In some languages, the loop index variable must be declared as a regular variable, and its value is known outside the loop. In other languages, the loop index variable is automatically declared upon entrance to the loop, with the loop being a new scope for that variable; the variable ceases to exist outside the loop, so its value is not known there.

Suppose we were translating the loop:

for I in Start..Start*10 loop

  statements

end loop;

Suppose that this programming language spedifies that the loop termination condition (Start*10) be evaluated only once. Then we might have code similar to

code to compute starting expression (Start)
code to compute ending expression (Start*10), save in end_value
code to compare Start > Start*10 
Branch on true to Out
code to set index to starting value expression (I <-- Start)
Label Top_Of_Loop

  code for statements

Check Index for equality with end_value
Branch on True to Out
Code to increment the index
Branch Top_Of_Loop
Label Out

Besides generating this code, the compiler would need to generate a new symbol table for this loop with the loop index (I) and its type as the only entry, if this language specifies that the loop index variable is declared at the beginning of the loop and only exists during the loop. At the end of the loop, this symbol table would have to be destroyed. The semantic analyzer would also have to check that the type of I is proper for a loop.

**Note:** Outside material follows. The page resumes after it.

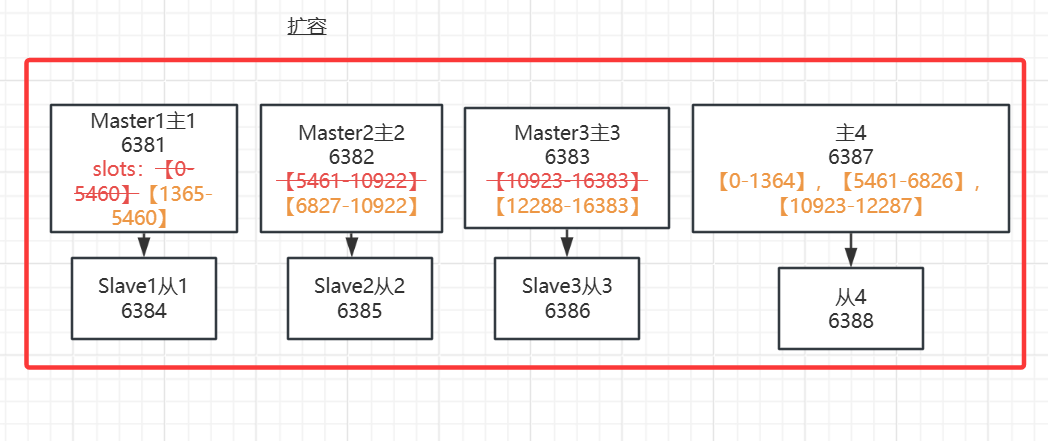Click the 主4 label in rightmost master box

You can see what changes would need to be made for different language specifications. For example, if the ending value for the loop had to be recomputed each time through the loop, the code for recomputing the expression would need to be included inside the loop rather than outside the loop.

Classes and Objects

Consider a typical class:

public class CounterClass
{
  private int counter = 0;

  public static final char BOY  = 'M';
  public static final char GIRL = 'F';

  public CounterClass2()
  {
    // This constructor does nothing.  Use it when you want to start
    // the counter at 0.
  }

  public CounterClass2(int startingValue)
  {
     counter = startingValue;
  }

  public void plusOne()
  {
    counter++;
  }

  public void minusOne()

  {
    counter--;
  }

  public int getCounter()
  {
    return counter;
  }

Now consider a use of this class in declaring objects.

public class Countem
{
  public static void main (String[] args) throws Exception
  {
    CounterClass numberOfBoys  = new CounterClass();
    CounterClass numberOfGirls = new CounterClass(10);
    char gender;

    while (true)
    {
      System.out.print("Please enter M for a boy or F for a girl > ");
      gender = BasicIo.readCharacter();
      if (gender == 'M')
      {
        numberOfBoys.plusOne();
      }
      else
      {
        numberOfGirls.plusOne();
      }
      System.out.println("Boys  = " + numberOfBoys.getCounter());
      System.out.println("Girls = " + numberOfGirls.getCounter());
      System.out.println("Total = " + numberOfBoys.getCounter() + numberOfGirls.getCounter());
    }
  }
}

How do you suppose classes and objects might be compiled?